LIST OF TASKS:
[A] Please sum up the message on GUI directives in two sentences.
[B] Carry on the message on GUI directives from its last sentence.

EXCERPTED TEXT:

Hi All, late to respond but here are a few thoughts:

-          While having ?another layer? of modelling to handle presentation I 
think we already have enough of those layers. I believe the common sense of 
doing this will be to sort out the GUI Directives stuff we all have come up 
with and do a careful analysis (led by the core team of course). Decide which 
ones are ?universal? and which ones are data-set specific. Then like 
annotations in templates invent new optional keywords to accommodate these. The 
operational template will then contain everything an application would need to 
function.

-          I strongly believe that the presentation information should not be 
separated from data-set definitions ? templates. As archetypes and templates 
are designed to handle ?change? this means that the model will be on constant 
change so maintaining two models ? kind of shadows of each other does not make 
sense to me. Perhaps not so good design from a puristic point of view ;)

-          I am also pretty sure that with a handful of those GUI directives we 
can cover %80 of all presentation requirements in any clinical domain ? we?ll 
worry about the rest later on. So it may well be the case that some of these 
directives may become concrete and be part of the specifications ? which will 
boost consistency among different implementations.

-          I also think while thinking on these issues we should also have a 
look at other facades of GUI ? such as implementation technologies, Web/client 
forms and MVC etc. methodologies. These may have an influence on the directives 
we will likely to come up with.

My 4 cents...Cheers,

-koray

P.S. Our developer Mr. Hong Yul Yang (also an awesome pianist!) now has a good 
understanding of openEHR and I think he has much to contribute to this 
community...he gave a good deep thought to the above implementation 
technologies and MVC approach before going on with GastrOS. Hong Yul I think it 
is now time to talk for yourself ? don?t be shy! And people don?t hesitate to 
ask all your hard questions...

From: openehr-technical-bounces at openehr.org 
[mailto:[email protected]] On Behalf Of Thomas Beale
Sent: Thursday, 2 December 2010 2:45 p.m.
To: openehr-technical at openehr.org
Subject: Re: GUI-directives/hints again (Was: Developing usable GUIs)

On 02/12/2010 01:33, Tim Cook wrote:

On Thu, 2010-12-02 at 00:50 +0000, Thomas Beale wrote:




This is one of the most common uses of templates we are finding.

RECORDED INFORMATION:
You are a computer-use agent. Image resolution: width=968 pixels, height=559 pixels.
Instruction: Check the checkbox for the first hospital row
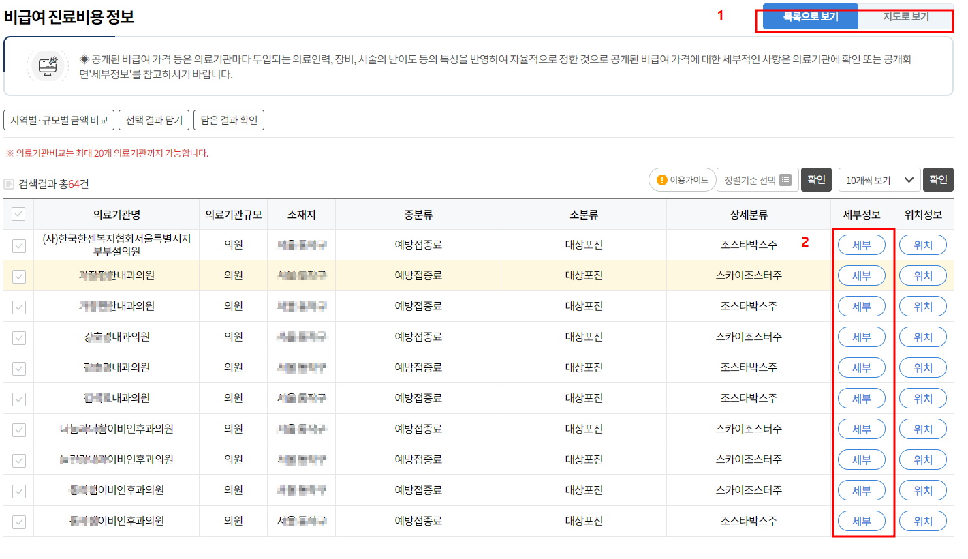coord(18,245)
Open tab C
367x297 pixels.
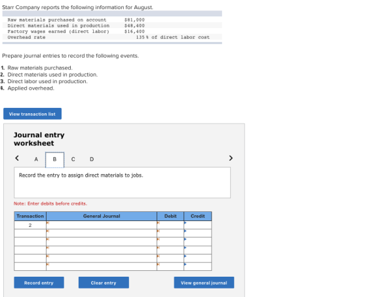click(x=73, y=160)
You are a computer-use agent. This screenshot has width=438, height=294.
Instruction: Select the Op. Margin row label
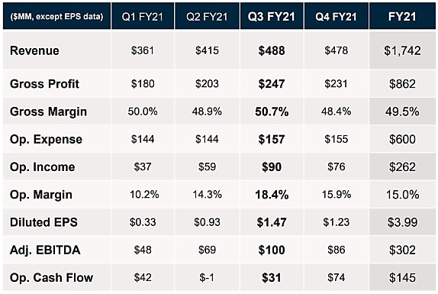pyautogui.click(x=41, y=195)
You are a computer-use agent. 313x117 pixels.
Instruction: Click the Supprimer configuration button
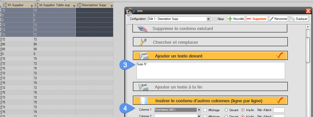(x=257, y=19)

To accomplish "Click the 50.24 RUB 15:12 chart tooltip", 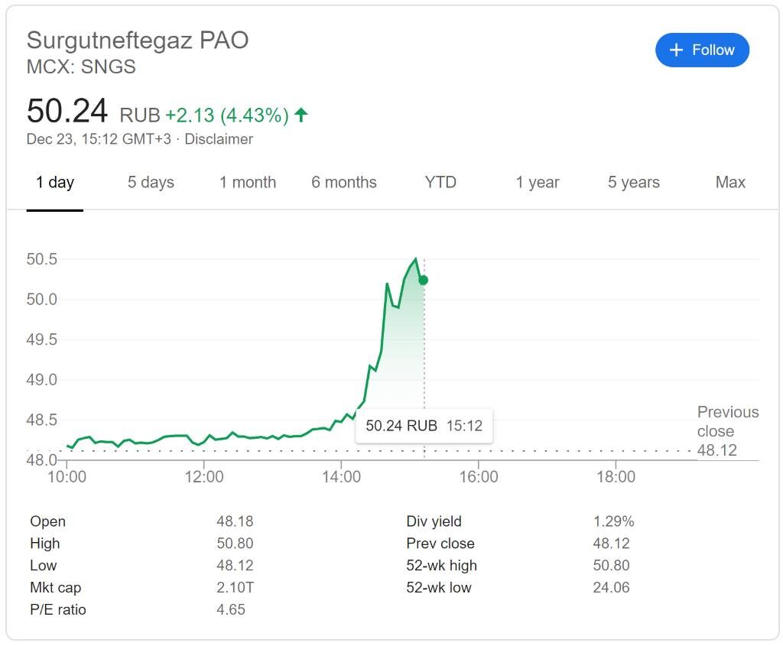I will point(424,426).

ANSWERS TO EACH TASK:
[A] Rather than adding another modelling layer for presentation, the writer proposes a careful analysis of the GUI directives already devised, sorting them into universal and data-set-specific ones and accommodating them with new optional keywords in templates, since presentation information should stay with the data-set definitions. The writer expects a handful of directives to cover 80% of presentation requirements, suggests some may become part of the specifications, and urges a look at implementation technologies, Web/client forms and MVC methodologies as well.

[B]
So somehow knowing the possible choices somehow affects the actual code

in the field you are querying?

in theory no, but it could affect what you consider to be correct. If you knew 
there were only 3 possible codes due to a template that had been used, then you 
might query directly using those codes, rather than the 20,000 allowed by the 
archetype.



I can imagine other thing, e.g. coding of fields that were just

DV_TEXT in the archetype.



While I still think that this is a bad idea anyway.  After all; it is

either free text or coded text.  Pick one. I still don't understand how

knowing what set was available is meaningful to the code chosen.

well the user often picks whether to code or not; a quite common visual control 
is one that allows either to be entered. So the template might define a 
preferred value set of codes, while still allowing for plain text. The 
archetype probably only had the plain text constraint. If you have the template 
at hand, you could do some querying based on the knowledge of the code subset 
used by the template.



In ADL 1.5-land, a template is just another layer of archetyping, with

some extra features.



I still fail to see the need.  It seems to me to be a useless layer of

complexity.  But, I am still interested in a use case where templates

are 'needed' to 'fully interpret' the data.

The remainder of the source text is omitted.